- English name: Sindh Mohajir-Pashtun-Punjabi United Front
- Abbreviation: MPPM
- Convenor: Nawab Muzaffar Khan
- Founded: 1969
- Headquarters: Hyderabad, Sindh, Pakistan
- Ideology: Mohajir Punjabi Pashtuns Unity Mohajir nationalism Pashtun nationalism Punjabi nationalism

= Sindh Mohajir Punjabi Pathan Muttahida Mahaz =

The Sindh Mohajir Punjabi Pathan Muttahida Mahaz ('Sindh Mohajir-Pashtun-Punjabi United Front', abbreviated MPPM) was a political party in the Pakistani province Sindh. The party was founded in 1969. Nawab Muzaffar Khan was the convenor of MPPM. In theory the party sought to serve as a political platform for Muhajirs, Pashtuns and Punjabis in Sindh (i.e. populations that had migrated to Sindh after the birth of Pakistan), but in reality it functioned as a Muhajir political party as the Pashtun and Punjabi presence in the MPPM ranks was very limited. The party mobilized Urdu-speaking Muhajirs against the emerging Sindhi nationalist movement. It was led by Muhajir bureaucrats and businessmen. The main base of the MPPM was the city of Hyderabad.

The MPPM was the first political party to use the word 'Muhajir' in a political context.

The MPPM contested the 1970 general election from Hyderabad. Nawab Muzaffar Khan was elected to the Sindh Provincial Assembly. A key demand of the MPPM in the election campaign was scrapping the quota system for recruitments to the Central Civil Service (a system that Mohajirs felt affected them negatively.

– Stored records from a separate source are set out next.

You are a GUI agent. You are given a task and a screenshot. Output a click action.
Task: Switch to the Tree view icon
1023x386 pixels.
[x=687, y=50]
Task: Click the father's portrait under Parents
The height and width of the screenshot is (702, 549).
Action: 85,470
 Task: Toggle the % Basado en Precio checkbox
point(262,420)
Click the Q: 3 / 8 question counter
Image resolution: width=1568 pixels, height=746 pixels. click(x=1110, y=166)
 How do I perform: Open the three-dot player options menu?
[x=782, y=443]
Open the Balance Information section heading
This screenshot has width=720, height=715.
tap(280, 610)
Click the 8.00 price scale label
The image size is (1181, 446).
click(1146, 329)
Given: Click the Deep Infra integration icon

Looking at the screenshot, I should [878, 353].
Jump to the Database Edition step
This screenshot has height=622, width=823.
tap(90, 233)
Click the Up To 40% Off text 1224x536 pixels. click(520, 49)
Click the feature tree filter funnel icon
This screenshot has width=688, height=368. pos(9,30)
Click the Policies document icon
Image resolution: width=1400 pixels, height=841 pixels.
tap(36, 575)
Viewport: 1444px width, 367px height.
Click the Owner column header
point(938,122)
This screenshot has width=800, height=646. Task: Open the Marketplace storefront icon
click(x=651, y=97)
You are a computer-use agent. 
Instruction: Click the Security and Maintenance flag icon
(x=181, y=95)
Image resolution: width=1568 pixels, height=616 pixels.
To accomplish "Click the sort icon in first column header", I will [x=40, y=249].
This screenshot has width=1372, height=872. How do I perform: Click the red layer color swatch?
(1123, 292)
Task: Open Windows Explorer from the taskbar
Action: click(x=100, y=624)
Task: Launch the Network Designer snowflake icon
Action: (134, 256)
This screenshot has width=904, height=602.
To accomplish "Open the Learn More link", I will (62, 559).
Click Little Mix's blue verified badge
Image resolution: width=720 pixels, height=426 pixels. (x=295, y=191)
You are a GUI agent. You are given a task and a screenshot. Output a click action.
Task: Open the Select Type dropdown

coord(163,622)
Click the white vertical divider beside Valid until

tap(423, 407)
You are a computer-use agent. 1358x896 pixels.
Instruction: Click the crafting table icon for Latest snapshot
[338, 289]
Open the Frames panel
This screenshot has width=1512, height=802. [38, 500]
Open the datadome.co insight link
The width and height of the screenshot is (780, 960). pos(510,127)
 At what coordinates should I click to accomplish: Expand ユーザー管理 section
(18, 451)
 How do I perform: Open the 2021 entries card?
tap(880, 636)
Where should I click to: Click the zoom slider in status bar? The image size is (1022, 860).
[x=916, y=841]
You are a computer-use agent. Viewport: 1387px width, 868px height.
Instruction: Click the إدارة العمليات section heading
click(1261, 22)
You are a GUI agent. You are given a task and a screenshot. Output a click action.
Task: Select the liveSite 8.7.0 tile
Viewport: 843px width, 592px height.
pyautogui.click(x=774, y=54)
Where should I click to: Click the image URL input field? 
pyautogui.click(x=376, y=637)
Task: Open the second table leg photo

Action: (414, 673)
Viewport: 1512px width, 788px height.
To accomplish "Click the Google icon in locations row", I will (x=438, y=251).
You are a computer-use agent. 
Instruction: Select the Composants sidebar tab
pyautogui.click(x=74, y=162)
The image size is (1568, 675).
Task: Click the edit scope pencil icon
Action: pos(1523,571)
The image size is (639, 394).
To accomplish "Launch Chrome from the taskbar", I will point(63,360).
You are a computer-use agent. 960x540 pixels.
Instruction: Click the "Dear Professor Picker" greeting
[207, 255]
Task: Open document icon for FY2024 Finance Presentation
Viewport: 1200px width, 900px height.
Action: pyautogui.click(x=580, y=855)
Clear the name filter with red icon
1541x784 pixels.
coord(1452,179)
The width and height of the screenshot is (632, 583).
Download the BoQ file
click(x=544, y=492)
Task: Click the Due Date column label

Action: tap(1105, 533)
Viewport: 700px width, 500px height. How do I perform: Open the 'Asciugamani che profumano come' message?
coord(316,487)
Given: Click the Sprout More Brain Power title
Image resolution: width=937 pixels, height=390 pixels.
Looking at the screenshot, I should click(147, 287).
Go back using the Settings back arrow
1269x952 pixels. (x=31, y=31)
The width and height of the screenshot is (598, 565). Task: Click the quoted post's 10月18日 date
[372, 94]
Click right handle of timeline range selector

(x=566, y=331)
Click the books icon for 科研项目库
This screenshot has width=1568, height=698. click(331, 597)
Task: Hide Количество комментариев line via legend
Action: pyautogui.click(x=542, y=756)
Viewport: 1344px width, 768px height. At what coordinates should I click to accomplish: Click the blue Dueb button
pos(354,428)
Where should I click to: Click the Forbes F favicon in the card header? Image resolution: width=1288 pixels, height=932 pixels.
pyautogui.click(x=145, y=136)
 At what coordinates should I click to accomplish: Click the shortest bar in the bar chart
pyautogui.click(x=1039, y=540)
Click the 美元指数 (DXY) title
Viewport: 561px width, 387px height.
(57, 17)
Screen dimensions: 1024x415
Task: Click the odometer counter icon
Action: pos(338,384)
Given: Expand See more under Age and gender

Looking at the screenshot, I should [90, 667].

The MPPM campaigned against moves to increase the official use of Sindhi language in education, in particular the August 1970 decision of the University of Sindh which made Sindhi the official language and the language for internal communication in the University, and the December 1970 decision of the Board of Intermediate and Secondary Education in Hyderabad to introduce basic Sindhi as a mandatory school subject for Urdu speakers and made Sindhi the official language of the Board. Mohajir protest and Sindhi counter-protests led to riots and violence in January 1971. During the 1972 Language violence in Sindh, the MPPM functioned as a de facto representative of the Muhaijr side.